As the tide turned in its favour in the last financial year, Petronet LNG saw a good year both in terms of volumes and profitability. The renegotiated RasGas prices, which made imported gas competitive, boosted demand. The decline in domestic gas production further helped Petronet, which gets its revenues by largely importing gas and marketing it in the country. Continued capacity expansions also proved handy; it enabled Petronet double its net profit to Rs 1,235 crore in the first nine months of FY17. The March quarter is also expected to be robust. Not surprisingly, the Petronet stock recently scaled its all-time intra-day high of Rs 453.65. It closed at Rs 430.40 on Thursday, a gain of 63% in one year.
The outlook remains firm and there could be more gains ahead, as first, the demand for LNG (liquefied natural gas) remains strong. Second, Petronet is seeing gains from expanded capacities providing a volume boost. In fact, the company is planning more expansions which will accrue benefits till FY20.
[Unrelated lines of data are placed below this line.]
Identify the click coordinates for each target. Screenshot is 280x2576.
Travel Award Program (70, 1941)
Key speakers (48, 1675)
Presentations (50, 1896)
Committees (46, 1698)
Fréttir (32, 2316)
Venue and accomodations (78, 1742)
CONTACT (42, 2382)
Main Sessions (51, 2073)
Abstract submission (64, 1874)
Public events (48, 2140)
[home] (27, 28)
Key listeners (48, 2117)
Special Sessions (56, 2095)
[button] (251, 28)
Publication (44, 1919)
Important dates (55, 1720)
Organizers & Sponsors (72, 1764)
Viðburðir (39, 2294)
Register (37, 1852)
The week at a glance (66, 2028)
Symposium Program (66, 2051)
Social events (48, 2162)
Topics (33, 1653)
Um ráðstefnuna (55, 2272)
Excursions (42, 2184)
LNG prices have also declined further over the past few weeks as supply outages in Australia have subsided. As production ramps up further in Australia and the US, more supplies are anticipated in FY18, which could add further pressure on LNG prices, a demand enabler. LNG prices have already declined to $5.2 per mmbtu (million British Thermal Units) from $9 per mmbtu at the start of 2017; current spot LNG prices are comparatively lower then Brent crude, which makes LNG more competitive than fuel oil, say analysts at Ambit Capital. Global demand-supply trends suggest LNG prices could face further downward pressure in FY18 which should boost off-take with industrial, consumer and refinery/petchem leading the next wave of demand over FY17-20, they say.
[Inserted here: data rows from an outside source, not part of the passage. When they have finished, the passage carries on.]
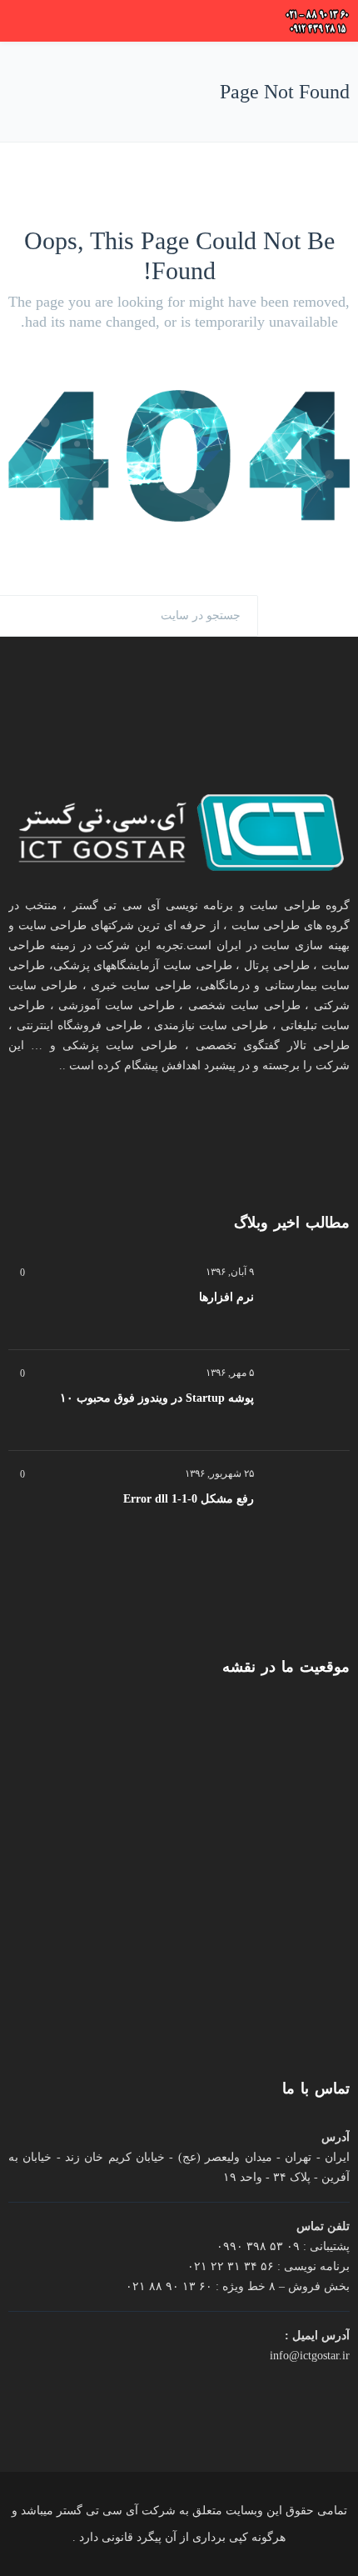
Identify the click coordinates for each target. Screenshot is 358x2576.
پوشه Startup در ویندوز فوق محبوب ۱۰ (157, 1398)
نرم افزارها (226, 1297)
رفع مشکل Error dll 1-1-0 (188, 1499)
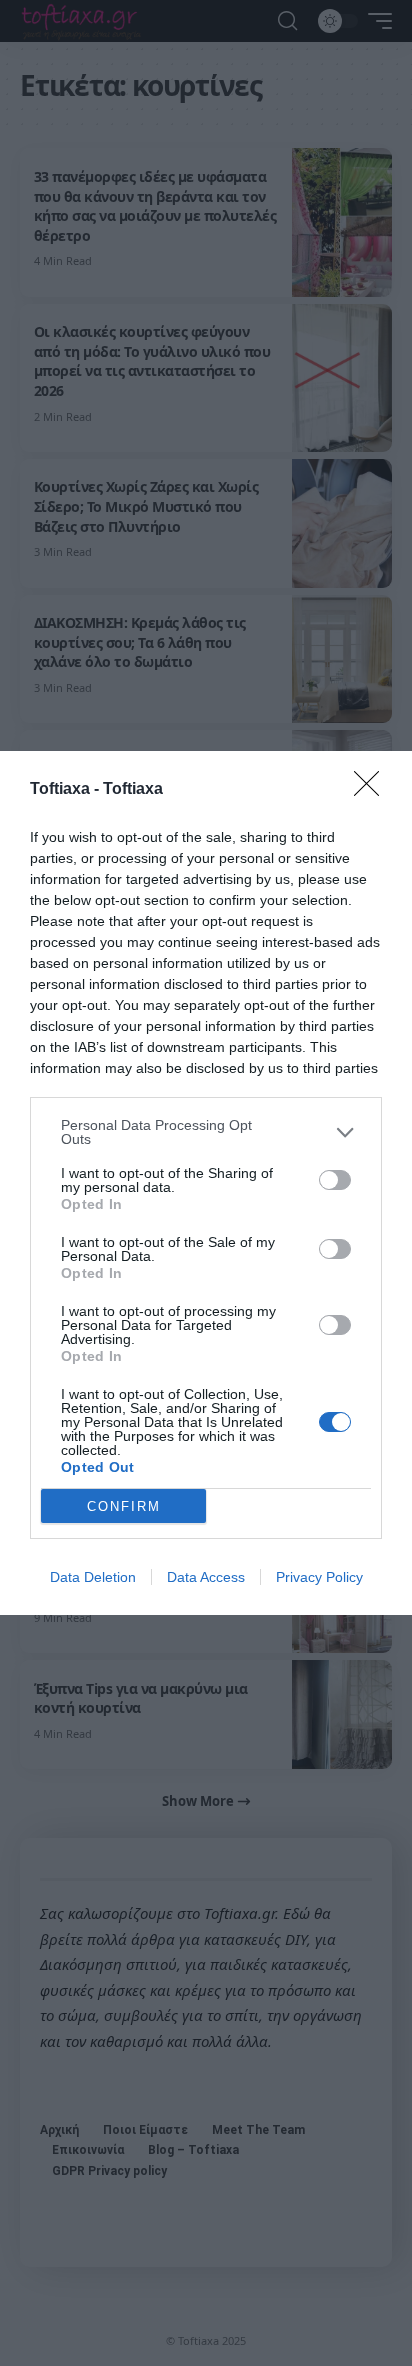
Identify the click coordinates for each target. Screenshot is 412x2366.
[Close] (373, 790)
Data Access (206, 1577)
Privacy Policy (319, 1577)
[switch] (335, 1180)
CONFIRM (124, 1506)
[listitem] (206, 1132)
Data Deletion (93, 1577)
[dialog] (206, 1183)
As LNG demand grows, Petronet is also increasing its capacities. It commissioned five million tonnes per annum (mtpa) capacity in October 2016 and another 2.5 mtpa LNG capacity at Dahej in Gujarat is expected in FY19. The five mtpa LNG capacity at Gangavaram in Andhra Pradesh is expected to come on stream by FY19/20. For the five mtpa Kochi terminal which remains underutilised currently, volume boost of 0.5 mtpa is expected from the second half of FY18 as Bharat Petroleum’s Kochi refinery expansion will be completed by the end of the June quarter. Also, another 1.5-mtpa demand boost will kick in from FY20 as the Kochi-Mangaluru pipeline comes on stream by FY19-end.
Analysts at HDFC Securities see volumes at the Dahej unit growing from 12.5 mtpa in FY17 to 16.5 in FY18. For the March quarter, Dahej’s volumes are seen growing 10% year-on-year (y-o-y) and regasification margins by 5% y-o-y. Analysts at Nomura estimate the company’s profits in the March quarter to increase by 60% y-o-y. They expect 98% capacity utilisation of 15 mtpa expanded Dahej capacity as the Kochi utilisation remains low.